August 28, 2020: A month after acting Secretary of Homeland Security Chad Wolf issues a memo altering DACA to limit renewals and to reject new applications, Batalla Vidal v. Wolf challenges Wolf’s authority to issue the memorandum because he is improperly serving as acting secretary.

November 14, 2020: Judge Garaufis rules that Wolf did not have the authority to limit DACA because he was not legally serving as the acting Secretary of Homeland Security when he issued the memo.

December 5, 2020: Judge Garaufis instructs DHS to post a public notice by December 7 that states the department will accept and adjudicate DACA petitions from immigrants who qualify for the program but are not currently enrolled in it.

December 7, 2020: The Trump Administration announces it will begin accepting new applications for the first time in three years.

DACA/DAPA

Texas v. United States

November 2014 through July 2017

November 20, 2014: The Obama administration moves to expand DACA and introduces Deferred Action for Parents of Americans (DAPA), an initiative that would allow parents of U.S. citizen or permanent resident children to temporarily remain in the U.S. and obtain work permits.

December 3, 2014: Texas and 25 other states ask a federal court in Texas to block implementation of DAPA and the expansion of DACA. That lawsuit is known as Texas v. United States.

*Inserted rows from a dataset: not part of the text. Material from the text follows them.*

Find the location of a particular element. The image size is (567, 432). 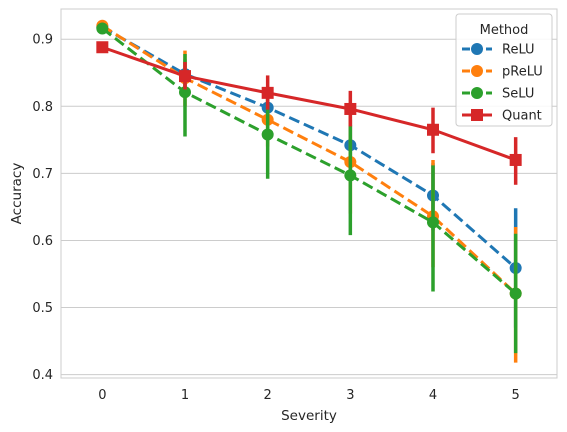

x-tick-label: 0 is located at coordinates (102, 396). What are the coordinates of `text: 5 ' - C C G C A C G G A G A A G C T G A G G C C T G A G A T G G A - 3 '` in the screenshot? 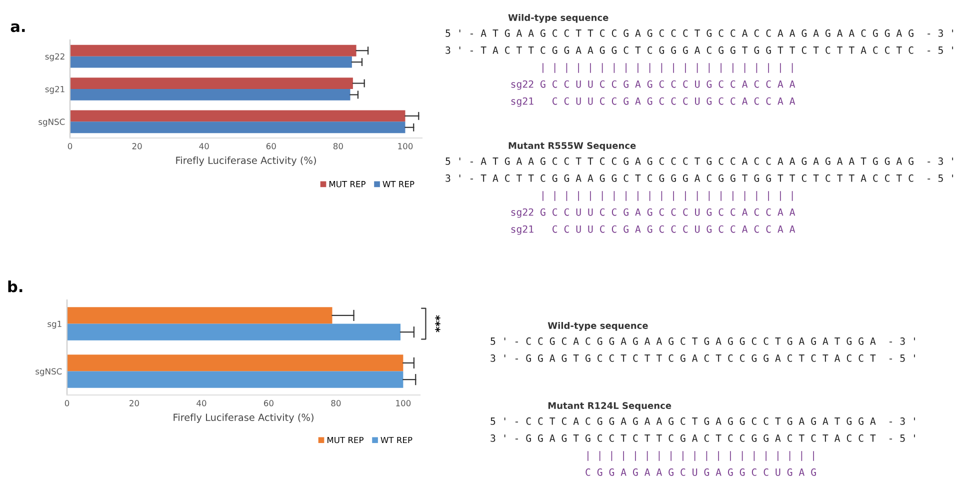 It's located at (702, 341). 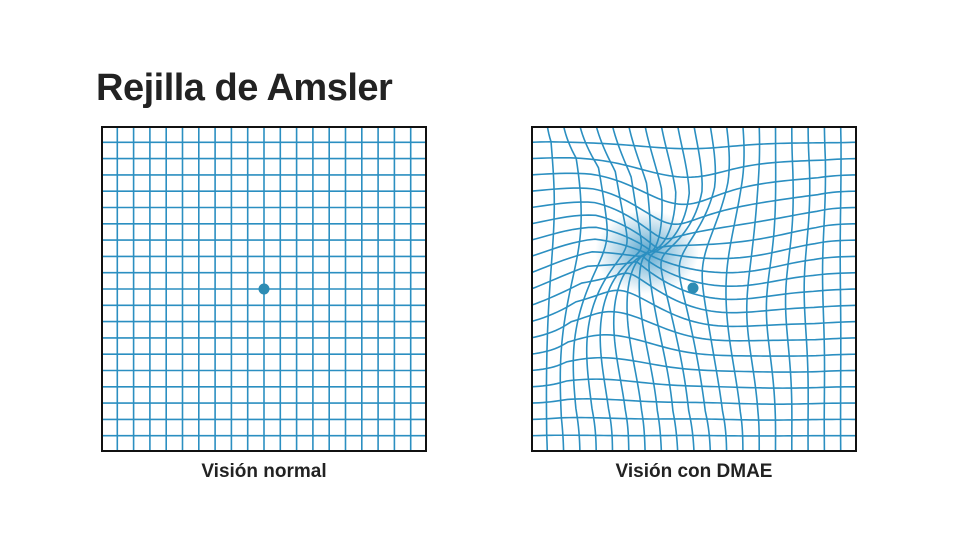 What do you see at coordinates (694, 472) in the screenshot?
I see `caption-amd-vision: Visión con DMAE` at bounding box center [694, 472].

February 16, 2015: U.S. District Court Judge Andrew Hanen issues a preliminary injunction blocking DAPA and expanded DACA from being implemented. The U.S. Department of Justice appeals the decision.

April 17, 2015: The United States Court of Appeals for the Fifth Circuit hears oral argument in the appeal of the injunction.

November 9, 2015: A divided three-judge panel of the Fifth Circuit upholds the injunction blocking DAPA. At the same time, the Fifth Circuit overturns Judge Hanen’s decision to deny MALDEF’s request to intervene in Texas v. United States on behalf of three Texas mothers who sought to apply for DAPA.

January 19, 2016: The U.S. Supreme Court grants the Obama administration’s petition for a writ of certiorari, agreeing to consider whether the injunction against DAPA was properly granted.

April 18, 2016: The U.S. Supreme Court hears oral argument in United States v. Texas. MALDEF, representing the lone interveners in the case, presents oral argument on behalf of the three mothers.

June 23, 2016: The U.S. Supreme Court announces without detail a 4-4 deadlock of the justices in United States v. Texas. As a result, Judge Hanen’s preliminary injunction remains in place, blocking the implementation of DAPA.

June 15, 2017: The case returns to the trial court and, following many months of a stay to allow the new administration to decide its position, Texas refuses to agree to further delay. In response, the U.S. Department of Homeland Security officially rescinds DAPA, ending an initiative that existed on paper only.

July 28, 2017: MALDEF asks a federal court in Brownsville, Texas to dismiss Texas v. United States, the 2015 lawsuit filed by Texas against DAPA, because the case became moot once the initiative was rescinded.

September 5, 2017: Texas moves to dismiss Texas v. United States, citing the rescission of DAPA.